The chance of success on the first flight into Earth orbit is relatively low, Musk said Wednesday at a virtual session with members of the National Academy of Sciences. The company will launch Starship in January or February and sees multiple orbital test flights next year.

“It’s the biggest rocket ever designed and we’re close to our initial orbital launch,” Musk said.

The stainless steel rocket and Super Heavy booster beneath it will be “rapidly and fully reusable,” Musk said, calling that combination “the Holy Grail of rocketry.” Starship is designed to transport as much as 100 tons of cargo and people to orbit at a fraction of the cost of prior designs.

Space Exploration Technologies Corp. plans to use a modified version of the vehicle to land NASA astronauts on the moon in 2025 or later as part of the Artemis program. Beyond the moon, SpaceX plans to ferry hundreds of tons of supplies and people to Mars to advance Musk’s goal of building an inhabited city there.

SpaceX has launched Starship on several test flights to an altitude of about 6 miles (10 kilometers) from its assembly site in South Texas.

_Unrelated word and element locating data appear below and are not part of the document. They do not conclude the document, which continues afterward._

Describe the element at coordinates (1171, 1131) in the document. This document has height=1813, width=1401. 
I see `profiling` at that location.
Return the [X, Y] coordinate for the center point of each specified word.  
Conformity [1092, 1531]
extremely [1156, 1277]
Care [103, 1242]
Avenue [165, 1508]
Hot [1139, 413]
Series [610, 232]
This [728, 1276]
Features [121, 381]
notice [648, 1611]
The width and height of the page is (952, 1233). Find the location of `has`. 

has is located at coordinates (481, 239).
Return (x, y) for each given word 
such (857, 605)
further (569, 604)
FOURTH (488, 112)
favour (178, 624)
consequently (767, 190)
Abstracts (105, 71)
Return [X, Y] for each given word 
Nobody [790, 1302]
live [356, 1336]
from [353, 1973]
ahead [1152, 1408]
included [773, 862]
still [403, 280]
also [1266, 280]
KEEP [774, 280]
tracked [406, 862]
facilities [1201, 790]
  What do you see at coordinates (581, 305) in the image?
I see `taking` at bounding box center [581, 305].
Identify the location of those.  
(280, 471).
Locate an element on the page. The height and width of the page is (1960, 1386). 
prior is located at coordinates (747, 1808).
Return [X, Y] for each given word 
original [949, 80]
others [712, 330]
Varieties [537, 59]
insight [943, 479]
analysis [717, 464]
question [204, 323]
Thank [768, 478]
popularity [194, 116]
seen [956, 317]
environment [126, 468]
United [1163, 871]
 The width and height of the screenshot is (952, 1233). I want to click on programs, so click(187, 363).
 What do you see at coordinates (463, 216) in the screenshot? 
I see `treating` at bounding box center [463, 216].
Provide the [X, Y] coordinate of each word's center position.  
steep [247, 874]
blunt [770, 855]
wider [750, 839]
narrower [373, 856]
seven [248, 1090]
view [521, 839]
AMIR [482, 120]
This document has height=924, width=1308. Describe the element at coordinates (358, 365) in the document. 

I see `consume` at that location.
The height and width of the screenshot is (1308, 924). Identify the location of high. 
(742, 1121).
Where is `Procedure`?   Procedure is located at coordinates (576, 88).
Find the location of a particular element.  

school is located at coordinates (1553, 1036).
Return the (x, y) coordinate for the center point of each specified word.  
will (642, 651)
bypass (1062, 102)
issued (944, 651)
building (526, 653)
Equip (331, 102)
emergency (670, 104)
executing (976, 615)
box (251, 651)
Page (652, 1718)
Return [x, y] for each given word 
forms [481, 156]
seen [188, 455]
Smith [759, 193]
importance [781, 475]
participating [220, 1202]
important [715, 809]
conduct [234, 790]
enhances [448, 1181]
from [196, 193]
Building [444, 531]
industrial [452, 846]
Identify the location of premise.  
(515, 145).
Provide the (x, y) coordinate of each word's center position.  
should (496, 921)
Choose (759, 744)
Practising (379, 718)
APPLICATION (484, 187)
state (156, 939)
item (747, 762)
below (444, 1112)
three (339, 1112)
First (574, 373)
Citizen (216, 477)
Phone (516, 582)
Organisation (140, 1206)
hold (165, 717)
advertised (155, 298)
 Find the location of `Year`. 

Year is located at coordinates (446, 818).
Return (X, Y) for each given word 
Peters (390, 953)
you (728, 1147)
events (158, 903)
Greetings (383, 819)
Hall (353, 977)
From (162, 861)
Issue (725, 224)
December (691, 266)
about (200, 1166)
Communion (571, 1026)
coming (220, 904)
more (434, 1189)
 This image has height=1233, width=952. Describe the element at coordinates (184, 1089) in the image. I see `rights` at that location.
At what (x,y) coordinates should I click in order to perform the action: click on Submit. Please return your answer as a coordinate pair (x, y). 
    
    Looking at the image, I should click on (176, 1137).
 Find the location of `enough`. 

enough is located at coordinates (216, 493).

For the orbital flight, the company plans to circle the Earth once and then ditch the vehicle into the Pacific Ocean about 60 miles northwest of Kauai.

In more than an hour of remarks, Musk said humanity needs a second planet, given various risks facing Earth, including nuclear weapons, large comets, pandemics, declining birth rates, artificial intelligence and religious extremism.

“We’ve got sort of the candle of consciousness flickering in the darkness here,” he said.